- [Records shown]:
┏━━
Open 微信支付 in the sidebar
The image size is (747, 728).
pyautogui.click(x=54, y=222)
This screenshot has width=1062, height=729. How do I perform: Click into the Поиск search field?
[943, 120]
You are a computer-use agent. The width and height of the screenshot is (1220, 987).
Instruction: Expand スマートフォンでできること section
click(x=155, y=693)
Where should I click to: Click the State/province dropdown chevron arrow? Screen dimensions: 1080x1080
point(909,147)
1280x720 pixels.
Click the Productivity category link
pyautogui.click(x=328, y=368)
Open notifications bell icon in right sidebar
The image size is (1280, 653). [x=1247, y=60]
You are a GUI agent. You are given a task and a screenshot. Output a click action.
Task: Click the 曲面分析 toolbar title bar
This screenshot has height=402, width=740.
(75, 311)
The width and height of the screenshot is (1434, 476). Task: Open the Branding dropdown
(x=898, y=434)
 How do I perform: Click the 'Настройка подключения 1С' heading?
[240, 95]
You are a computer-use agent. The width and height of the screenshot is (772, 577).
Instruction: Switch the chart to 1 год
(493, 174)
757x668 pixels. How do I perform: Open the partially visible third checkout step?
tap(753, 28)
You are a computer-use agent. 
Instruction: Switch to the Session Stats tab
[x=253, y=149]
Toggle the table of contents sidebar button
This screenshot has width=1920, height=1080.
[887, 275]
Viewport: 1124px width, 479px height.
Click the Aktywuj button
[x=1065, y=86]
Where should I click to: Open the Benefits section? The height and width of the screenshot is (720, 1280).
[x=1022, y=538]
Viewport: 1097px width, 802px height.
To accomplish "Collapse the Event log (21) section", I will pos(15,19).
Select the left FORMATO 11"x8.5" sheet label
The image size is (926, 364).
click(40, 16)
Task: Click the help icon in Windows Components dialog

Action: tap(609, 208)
┗━━
- [Work instruction]:
Please reproduce all of the records exactly as they stand.

- [Exercise result]:
Open 微信支付 in the sidebar
The image size is (747, 728).
pyautogui.click(x=54, y=222)
This screenshot has width=1062, height=729. How do I perform: Click into the Поиск search field?
[943, 120]
You are a computer-use agent. The width and height of the screenshot is (1220, 987).
Instruction: Expand スマートフォンでできること section
click(x=155, y=693)
Where should I click to: Click the State/province dropdown chevron arrow? Screen dimensions: 1080x1080
point(909,147)
1280x720 pixels.
Click the Productivity category link
pyautogui.click(x=328, y=368)
Open notifications bell icon in right sidebar
The image size is (1280, 653). [x=1247, y=60]
You are a GUI agent. You are given a task and a screenshot. Output a click action.
Task: Click the 曲面分析 toolbar title bar
This screenshot has height=402, width=740.
(75, 311)
The width and height of the screenshot is (1434, 476). Task: Open the Branding dropdown
(x=898, y=434)
 How do I perform: Click the 'Настройка подключения 1С' heading?
[240, 95]
You are a computer-use agent. The width and height of the screenshot is (772, 577).
Instruction: Switch the chart to 1 год
(493, 174)
757x668 pixels. How do I perform: Open the partially visible third checkout step?
tap(753, 28)
You are a computer-use agent. 
Instruction: Switch to the Session Stats tab
[x=253, y=149]
Toggle the table of contents sidebar button
This screenshot has width=1920, height=1080.
[887, 275]
Viewport: 1124px width, 479px height.
Click the Aktywuj button
[x=1065, y=86]
Where should I click to: Open the Benefits section? The height and width of the screenshot is (720, 1280).
[x=1022, y=538]
Viewport: 1097px width, 802px height.
To accomplish "Collapse the Event log (21) section", I will pos(15,19).
Select the left FORMATO 11"x8.5" sheet label
The image size is (926, 364).
click(40, 16)
Task: Click the help icon in Windows Components dialog

Action: tap(609, 208)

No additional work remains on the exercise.